None of this should be surprising. People are earning higher wages than before the pandemic but those gains have been completely eaten up by inflation. The Dallas Fed revealed in October research that a majority of workers — 53.4% — are experiencing real wage declines. Not just tickets and travel but food, clothing, gas, even rent has been increasingly paid for by taking on debt to make ends meet.

What seems to have been happening is that cash-strapped consumers facing price shock at the box office charged tickets and travel costs they could not afford to their credit cards over the summer, which they planned to pay off in the last half of 2022. Some of them had done this before, but twice as many as ever were doing it now.

Since then, however, interest rates have soared, increasing the cost of maintaining debts. Delinquencies are rising as well. That debt is likely to stick for much longer than consumers thought — even into next spring and summer.
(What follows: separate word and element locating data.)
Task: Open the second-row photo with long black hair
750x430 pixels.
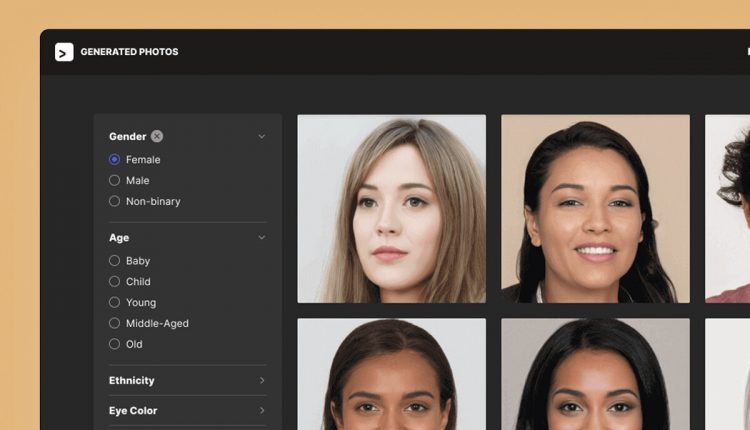Action: tap(595, 374)
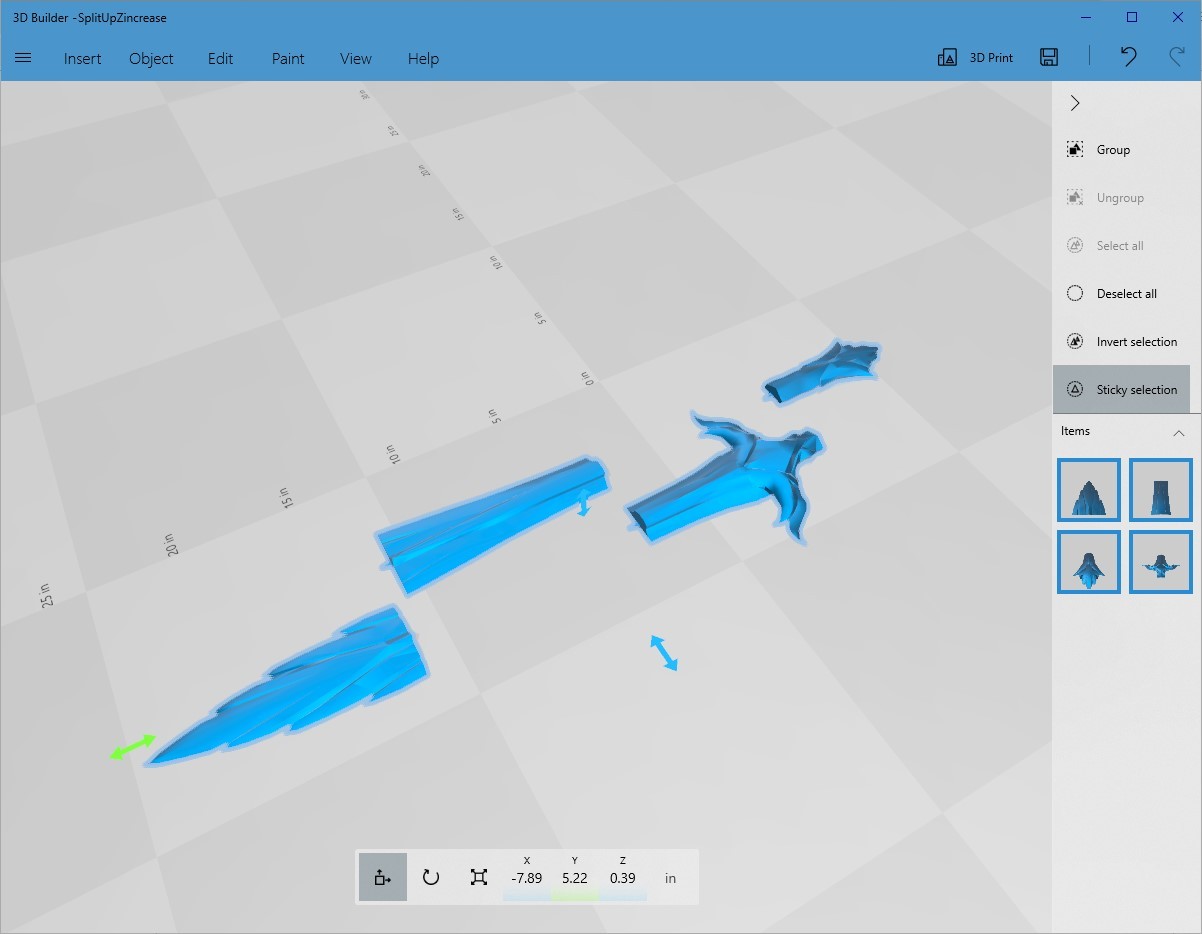Screen dimensions: 1202x934
Task: Open the Object menu
Action: [x=151, y=59]
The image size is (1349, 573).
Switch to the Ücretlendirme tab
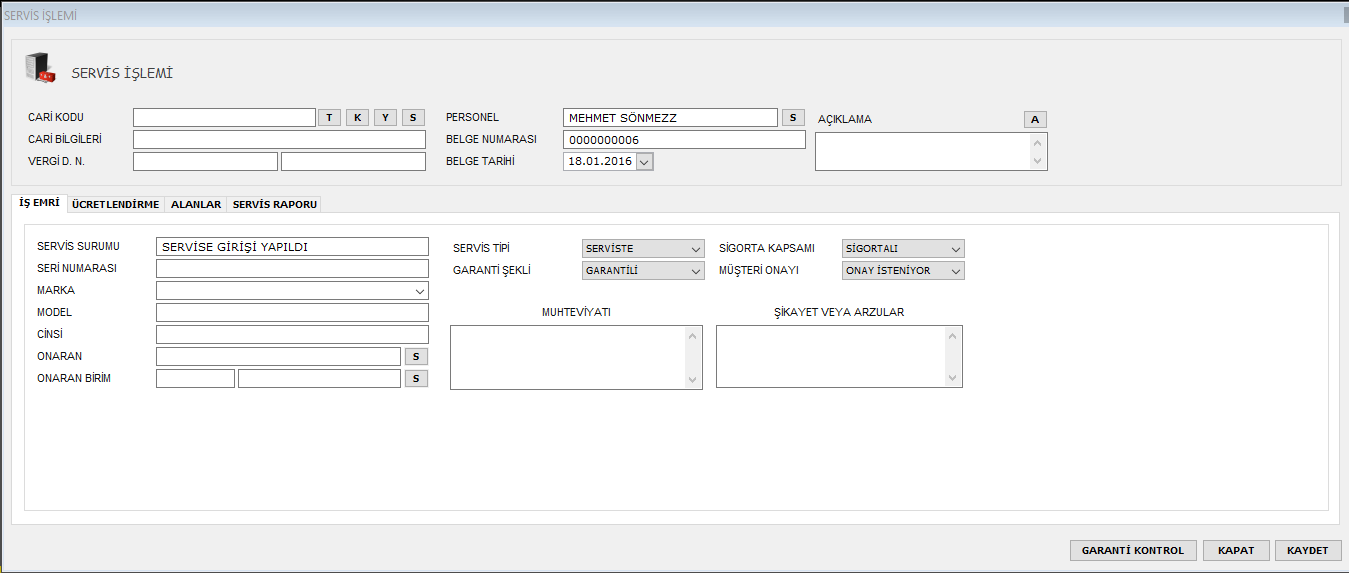pos(115,204)
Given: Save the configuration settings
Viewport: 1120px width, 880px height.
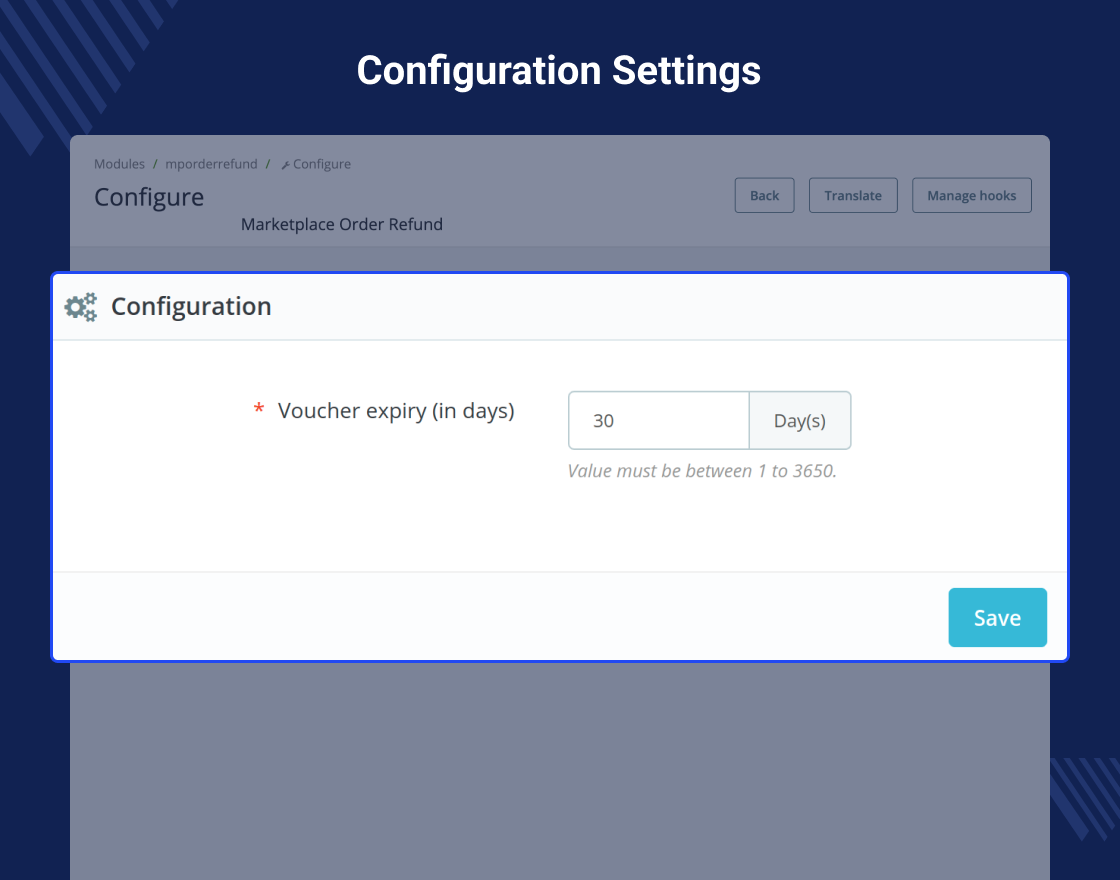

There are some suggestions that the fallout from this is already happening. The number of festivals in most areas declined this summer. Two major festivals in Chicago were canceled this year — the last, Necropolis, just two weeks before it was supposed to debut over Halloween weekend. Independent artists have been pulling the alarm that the cost of living is driving them off the road as touring has become financially unfeasible.

And from a consumer perspective, they were gouged like mad for tickets and travel in the summer of 2022. It seems likely the industry will be coming around to pitch 2023’s “early bird offers” when their customers are still paying off 2022’s debt. Coming out of COVID lockdowns, the festival industry, which minted money over the ’10s, is facing probably the worst economic headwinds they’ve seen since the Great Recession.